The explicit seduces the charming in these canvases. Something faultless surrounds the imaginary character of these figures. Sweet little kisses, touching, sucking, fucking, all wonderful and loud and totally approachable. The minds of men are erotic and homo, but innocent and honest in rapture. Fratino’s technique is luminescent and geographic. Bodies are carved through shapes and shades filtered through concepts of abstraction and familiarity. Everything near is possible for harvest in the hands of a technician like him.
Who are these men? Their bodies have been rethought, thorough and fulfilled. Fratino establishes narratives and scenarios that welcome viewers to see themselves in the imagery. Maybe the paintings are of real people, but they are not entrapped in diary or self-portraiture. The identities of these men are a jumping off point.
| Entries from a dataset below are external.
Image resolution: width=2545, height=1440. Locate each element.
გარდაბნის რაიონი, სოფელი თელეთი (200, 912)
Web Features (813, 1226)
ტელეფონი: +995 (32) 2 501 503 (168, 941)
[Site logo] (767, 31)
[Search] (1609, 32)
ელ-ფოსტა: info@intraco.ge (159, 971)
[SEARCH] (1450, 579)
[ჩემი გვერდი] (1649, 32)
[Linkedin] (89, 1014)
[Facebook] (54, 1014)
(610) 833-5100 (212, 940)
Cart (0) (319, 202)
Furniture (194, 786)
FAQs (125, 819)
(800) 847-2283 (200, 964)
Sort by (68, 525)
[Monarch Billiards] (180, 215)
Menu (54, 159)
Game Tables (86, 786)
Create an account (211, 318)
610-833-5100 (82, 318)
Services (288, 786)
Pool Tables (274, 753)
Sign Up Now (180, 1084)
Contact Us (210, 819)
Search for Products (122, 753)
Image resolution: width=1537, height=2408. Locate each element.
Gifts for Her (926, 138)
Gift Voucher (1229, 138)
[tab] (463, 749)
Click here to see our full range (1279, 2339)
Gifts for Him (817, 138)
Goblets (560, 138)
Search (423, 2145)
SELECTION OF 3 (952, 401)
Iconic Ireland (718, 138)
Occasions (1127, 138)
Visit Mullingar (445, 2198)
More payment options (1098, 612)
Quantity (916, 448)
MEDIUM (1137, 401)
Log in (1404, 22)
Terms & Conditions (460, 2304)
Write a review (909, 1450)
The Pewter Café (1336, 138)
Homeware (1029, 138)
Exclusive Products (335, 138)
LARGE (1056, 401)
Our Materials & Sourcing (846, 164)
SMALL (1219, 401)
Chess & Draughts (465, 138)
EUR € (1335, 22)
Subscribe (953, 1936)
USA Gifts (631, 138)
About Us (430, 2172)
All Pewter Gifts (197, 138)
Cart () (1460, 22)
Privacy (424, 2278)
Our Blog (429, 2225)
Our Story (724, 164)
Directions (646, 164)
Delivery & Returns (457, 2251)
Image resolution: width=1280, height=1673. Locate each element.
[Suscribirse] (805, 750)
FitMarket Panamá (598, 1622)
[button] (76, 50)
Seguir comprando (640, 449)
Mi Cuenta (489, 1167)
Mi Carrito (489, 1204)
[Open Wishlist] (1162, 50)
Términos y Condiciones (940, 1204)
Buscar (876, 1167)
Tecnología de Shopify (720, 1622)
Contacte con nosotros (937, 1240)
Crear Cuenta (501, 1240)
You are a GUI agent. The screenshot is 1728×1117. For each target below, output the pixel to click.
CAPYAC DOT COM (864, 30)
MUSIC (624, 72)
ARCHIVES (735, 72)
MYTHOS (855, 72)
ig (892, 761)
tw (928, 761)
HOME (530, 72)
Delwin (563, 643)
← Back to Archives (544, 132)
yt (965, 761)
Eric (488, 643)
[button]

First marks of a human are tender; relationships embellish complication and consequences that are exquisite and wonderful. Fratino’s fields of earthy hues and geometric physiques become a vacuum that ensnare long looking and voluptuous kinds of desire. These works indicate a point in space at which a journey, motion, or action begins. They are from people, not of them. The canvases are stylized and though their story may display a lack of concern for specifics, they bloom with details; hairs and fur—follicles derived from a single carpel.
The breath of these bodies occupies the compositions, opening like dried fruit, releasing seeds and sights that imbibe the nature of things. A painter waits for paintings to happen. They are engaged to the world around them. Fratino is frank when he speaks: “The more removed I am from the painting the more I know.” The answers are inside the images and it’s not a sole person’s job to assign feelings or understandings. Such results are unique to viewers and inseparable from the significance of Fratino’s work. Their curiosities abound, outside in the sun, at beaches, and in homes. Bodies folded, genitals exposed, feet fresh and discolored. They are a devious and alluring collection of wild animals with faces like aliens, welcoming the curious configuration of the canvases.